We also found that with or without positive feedback, oscillation period and amplitude do not vary by large amounts when modest variations are made in all parameter values (Fig. 4 C). Therefore, modeling fails to support the hypothesis that positive feedback is necessary to sustain circadian oscillations that are robust to modest variations in parameters. Our simulations also fail to provide support for the suggestion that positive feedback increases robustness to stochastic fluctuations (Hastings, 2000). This failure is evident from Fig. 4 B, in which a robust oscillation in PER is sustained with a low (<70) average molecule number. The fluctuations do not appear larger than in the analogous simulation with positive feedback (Fig. 3 A). Finally, eliminating positive feedback does not significantly reduce the amplitude of PER oscillations (compare Fig. 4, A and B, with Figs. 1 B and 3 A). Thus, our simulations do not support the recent suggestion (Cheng et al., 2001) that a role of positive feedback is to increase the amplitude of oscillations.

In what way might positive feedback be important? One possibility is that positive feedback is required to regulate output, or clock-controlled, genes (CCGs). CCGs are not part of the core feedback loops, but they are responsible for circadian variation in behaviors such as locomotion. In Drosophila, the positive feedback loop appears essential to drive circadian oscillations in the level of total dCLOCK. Positive feedback may therefore be essential to drive circadian oscillations in the expression of CCGs regulated by dCLOCK. Microarray assays at time points from CT 0 to CT 20 have recently identified more than 100 Drosophila CCGs, the majority of which are regulated (directly or indirectly) by dCLOCK (McDonald and Rosbash, 2001).

It is likely that future study of the Drosophila oscillator will reveal additional components.

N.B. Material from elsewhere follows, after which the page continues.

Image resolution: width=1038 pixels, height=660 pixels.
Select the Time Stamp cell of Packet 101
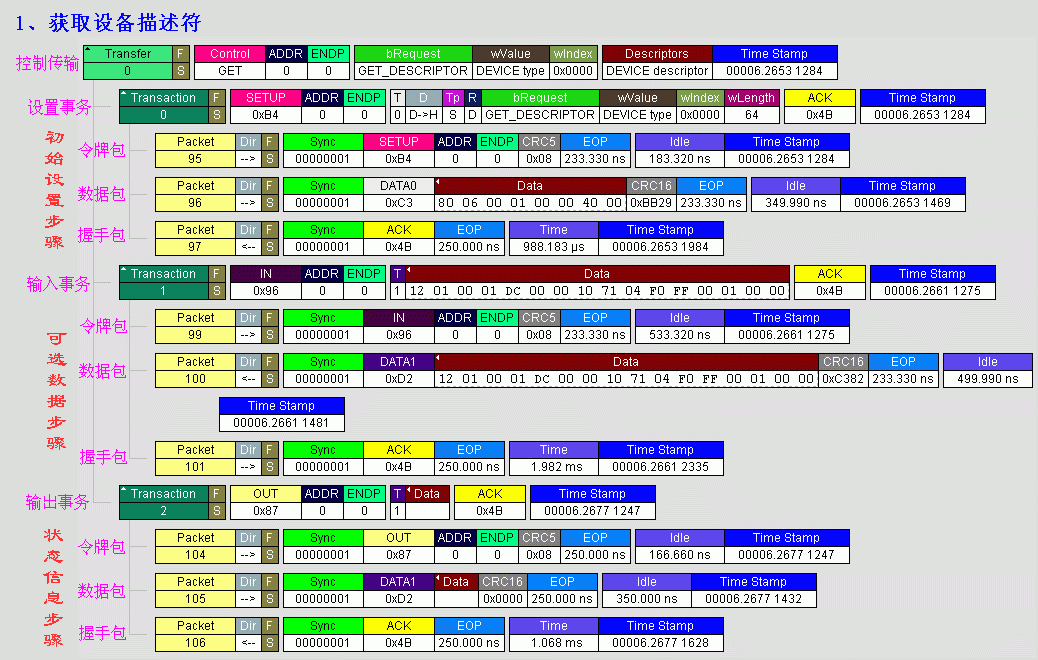[660, 467]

For example, an essential Drosophila core gene, vrille, encodes a transcription factor of as yet unknown function (Blau and Young, 1999). Therefore, the detailed descriptions of the positive and negative feedback loops within these oscillators may change. However, it is likely that reduced models, based on two or three differential equations, will remain important for representing essential mechanistic elements to aid intuitive understanding. Positive or negative feedback involving transcriptional activators and repressors also characterizes circadian rhythms in other organisms. In mammals, there are positive and negative feedback loops based on interactions of the transcriptional activator CLOCK with isoforms of PER and/or cryptochrome proteins (Shearman et al., 2000). In the cyanobacterium Synechococcus, the transcriptional activator KaiA appears to enhance the expression of the transcriptional repressors KaiC and/or KaiB (Iwasaki and Dunlap, 2000). Therefore, reduced models similar to ours, with minimal representations of the essential feedback interactions, might be useful for gaining intuitive understanding of circadian rhythm generation in Synechococcus, mammals or other organisms.